Despite the first couple of months of 2015 showing steady order intakes across the industry, recent months have shown a notable decline in demand for machine tools, reports Machine Tool Merchants Association (MTMA) chairperson Hans-Peter Neth.
He believes that this can be attributed to fewer large projects in the pipeline, in addition to the recent devaluation of the rand.
Nevertheless, Neth notes that the industry has seen an “ever-increasing demand for locally produced goods being exported to foreign markets”.
He adds that the car manufacturers and automotive component suppliers, in particular, have been able to increase local production and are planning further expansions in the coming years. “This should be an encouraging sign for the whole manufacturing industry,” he maintains.
Neth adds that, while the manufacturing sector still struggles to source skilled labour, a number of organisations and colleges have made significant strides in ensuring proper training of young artisans who will enter the industry in the near future.
“The efforts being made by the Western Cape Tooling Initiative, the Toolmaking Association of South Africa, the Northlink College, the University of Johannesburg’s Resolution Circle, the National Tooling Initiative Programme, Tshwane Tooling Centre of Excellence, and the Walter Sisulu University, as well as companies offering training facilities to young people, should be highly commended,” he says.
Neth adds that the demand for reduced component costs require the most modern of machine tools to be implemented, further noting that these tools should, ideally, be manufactured by skilled labour who ensure that the equipment supplied is being operated and maintained by skilled staff and in accordance with the highest standards.

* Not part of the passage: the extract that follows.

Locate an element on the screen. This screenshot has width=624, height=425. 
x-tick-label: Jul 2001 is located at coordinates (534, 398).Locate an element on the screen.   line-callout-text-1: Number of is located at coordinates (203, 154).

He believes that recent installations in the automotive sector have proven that the machine tools industry has the personnel and the means to operate at a level equal to that of international facilities.“
It is up to the South African government, with its large railway contracts and other planned investments, to ensure that the South African manufacturing industry, which is capable of producing and delivering world-class products, is being used to its full potential,” says Neth.
He affirms that this would improve large-scale employment throughout the industry and provide relief to an industry currently struggling for work.
“South Africa can attract the interest of international organisations, as demonstrated by two engineering forums, which were recently held in Cape Town,” says Neth.
The International Special Tooling & Machining Association’s conference, held last year, and the International Academy for Production Engineering’s general assembly, which took place this year from August 23 to 29, were both “hugely successful” and “an encouragement for [the] industry”, he says.
Neth notes that MTMA members will continue to support the local industry with information on the latest technologies to make the industry competitive, and that it will continue to encourage organisations that develop young artisans.